Sky’s the limit: New towers for the rich soar in New York
The very tall, very skinny residential buildings popping up in Manhattan are being built for the world’s richest people
NEW YORK — Here’s how a 1932 guide to Manhattan describes the view of Central Park from the 43-story Essex House: “an unbroken vista — unequaled anywhere in the city. … Few apartment buildings in the world are more ideally located.”
Today, here’s how visitors typically describe the park view from One57, an apartment building a block south of the Essex House and more than twice its height: “Wow!”
The same can be said of the building itself. One57 exemplifies a new type of skyscraper — very tall, improbably slender, ostentatiously opulent — that is reshaping a famous skyline composed mostly of bulky office buildings.

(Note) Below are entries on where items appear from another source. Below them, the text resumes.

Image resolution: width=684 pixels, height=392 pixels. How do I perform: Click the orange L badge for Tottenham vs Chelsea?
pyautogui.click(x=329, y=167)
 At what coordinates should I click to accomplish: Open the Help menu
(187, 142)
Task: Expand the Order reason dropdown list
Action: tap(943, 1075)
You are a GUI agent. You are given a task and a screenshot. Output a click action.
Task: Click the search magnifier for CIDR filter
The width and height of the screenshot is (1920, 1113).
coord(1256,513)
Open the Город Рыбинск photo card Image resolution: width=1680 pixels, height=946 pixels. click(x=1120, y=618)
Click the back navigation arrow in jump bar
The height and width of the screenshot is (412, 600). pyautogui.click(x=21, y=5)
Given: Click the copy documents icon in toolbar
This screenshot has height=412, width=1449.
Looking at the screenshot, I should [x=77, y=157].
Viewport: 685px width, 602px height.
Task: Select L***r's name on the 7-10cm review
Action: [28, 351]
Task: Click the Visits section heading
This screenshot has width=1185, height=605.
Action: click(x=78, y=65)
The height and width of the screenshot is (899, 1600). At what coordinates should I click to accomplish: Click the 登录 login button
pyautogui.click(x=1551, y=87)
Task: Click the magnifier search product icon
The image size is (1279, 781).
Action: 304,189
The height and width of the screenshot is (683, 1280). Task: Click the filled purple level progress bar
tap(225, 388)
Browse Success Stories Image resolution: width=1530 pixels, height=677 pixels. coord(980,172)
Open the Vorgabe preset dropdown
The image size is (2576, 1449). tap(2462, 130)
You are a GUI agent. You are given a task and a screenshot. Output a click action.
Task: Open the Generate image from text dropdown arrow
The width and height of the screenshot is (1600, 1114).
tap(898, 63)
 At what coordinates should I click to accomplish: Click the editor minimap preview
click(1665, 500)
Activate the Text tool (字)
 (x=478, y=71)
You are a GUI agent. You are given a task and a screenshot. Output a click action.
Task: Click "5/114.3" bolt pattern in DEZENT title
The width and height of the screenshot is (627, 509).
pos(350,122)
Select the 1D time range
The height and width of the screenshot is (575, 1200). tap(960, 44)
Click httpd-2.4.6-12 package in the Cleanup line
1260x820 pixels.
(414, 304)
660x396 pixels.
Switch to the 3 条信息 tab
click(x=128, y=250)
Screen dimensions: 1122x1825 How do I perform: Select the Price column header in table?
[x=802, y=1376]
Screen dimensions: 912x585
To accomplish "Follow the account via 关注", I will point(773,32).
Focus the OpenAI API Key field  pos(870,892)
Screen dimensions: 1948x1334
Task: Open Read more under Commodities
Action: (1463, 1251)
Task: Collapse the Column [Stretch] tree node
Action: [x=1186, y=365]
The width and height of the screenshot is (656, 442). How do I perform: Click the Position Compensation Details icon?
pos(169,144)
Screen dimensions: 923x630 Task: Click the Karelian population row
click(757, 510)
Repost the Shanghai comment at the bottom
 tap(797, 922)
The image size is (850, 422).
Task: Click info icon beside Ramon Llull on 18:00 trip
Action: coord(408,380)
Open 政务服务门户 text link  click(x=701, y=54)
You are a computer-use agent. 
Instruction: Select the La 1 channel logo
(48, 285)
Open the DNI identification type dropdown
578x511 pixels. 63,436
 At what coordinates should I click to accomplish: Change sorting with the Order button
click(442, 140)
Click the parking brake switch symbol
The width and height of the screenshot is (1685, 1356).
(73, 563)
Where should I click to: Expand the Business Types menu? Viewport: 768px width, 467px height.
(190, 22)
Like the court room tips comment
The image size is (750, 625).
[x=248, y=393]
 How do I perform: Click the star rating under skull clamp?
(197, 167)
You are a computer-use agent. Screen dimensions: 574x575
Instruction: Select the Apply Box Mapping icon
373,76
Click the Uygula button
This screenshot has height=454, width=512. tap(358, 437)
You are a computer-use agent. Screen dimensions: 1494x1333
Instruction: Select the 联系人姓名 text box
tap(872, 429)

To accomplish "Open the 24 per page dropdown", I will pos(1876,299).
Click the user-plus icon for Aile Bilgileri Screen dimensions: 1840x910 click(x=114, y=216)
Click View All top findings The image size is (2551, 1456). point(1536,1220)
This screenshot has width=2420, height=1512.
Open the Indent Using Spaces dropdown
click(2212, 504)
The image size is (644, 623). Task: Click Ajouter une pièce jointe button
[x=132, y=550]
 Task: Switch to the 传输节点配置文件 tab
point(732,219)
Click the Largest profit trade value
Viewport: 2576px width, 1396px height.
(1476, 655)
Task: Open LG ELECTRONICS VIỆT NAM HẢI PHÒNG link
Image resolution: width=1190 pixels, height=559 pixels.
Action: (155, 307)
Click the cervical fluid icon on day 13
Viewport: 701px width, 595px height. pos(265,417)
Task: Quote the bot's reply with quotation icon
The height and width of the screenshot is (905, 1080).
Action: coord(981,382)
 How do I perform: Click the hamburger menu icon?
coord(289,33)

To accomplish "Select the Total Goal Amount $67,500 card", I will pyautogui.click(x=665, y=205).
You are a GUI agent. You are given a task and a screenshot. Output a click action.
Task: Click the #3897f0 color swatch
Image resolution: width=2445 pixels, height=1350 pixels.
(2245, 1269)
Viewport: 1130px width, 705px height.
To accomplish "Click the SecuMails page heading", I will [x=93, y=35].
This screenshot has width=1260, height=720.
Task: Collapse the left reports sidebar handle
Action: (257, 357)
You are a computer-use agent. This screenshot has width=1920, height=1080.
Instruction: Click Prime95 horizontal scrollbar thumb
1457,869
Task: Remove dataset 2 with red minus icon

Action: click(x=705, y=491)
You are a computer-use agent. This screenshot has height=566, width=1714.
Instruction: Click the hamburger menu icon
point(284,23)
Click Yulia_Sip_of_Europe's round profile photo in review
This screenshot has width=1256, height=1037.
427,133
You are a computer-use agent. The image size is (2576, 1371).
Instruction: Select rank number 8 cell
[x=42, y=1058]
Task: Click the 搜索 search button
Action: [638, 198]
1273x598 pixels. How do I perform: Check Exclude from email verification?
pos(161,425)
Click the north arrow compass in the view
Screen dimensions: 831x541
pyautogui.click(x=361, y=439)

One such apartment tower under construction, 432 Park Avenue, will have a top floor higher than the Empire State Building’s observation deck. Another will have a top floor higher than any in One World Trade Center, which is officially (by virtue of its spire) the nation’s tallest building.
The 432 Park penthouse has sold for $95 million; two duplex apartments at One57, now nearing completion, also are under contract, each for more than $90 million. Even a studio apartment on a lower floor at 432 Park (designed for staff — a maid or butler) costs $1.59 million.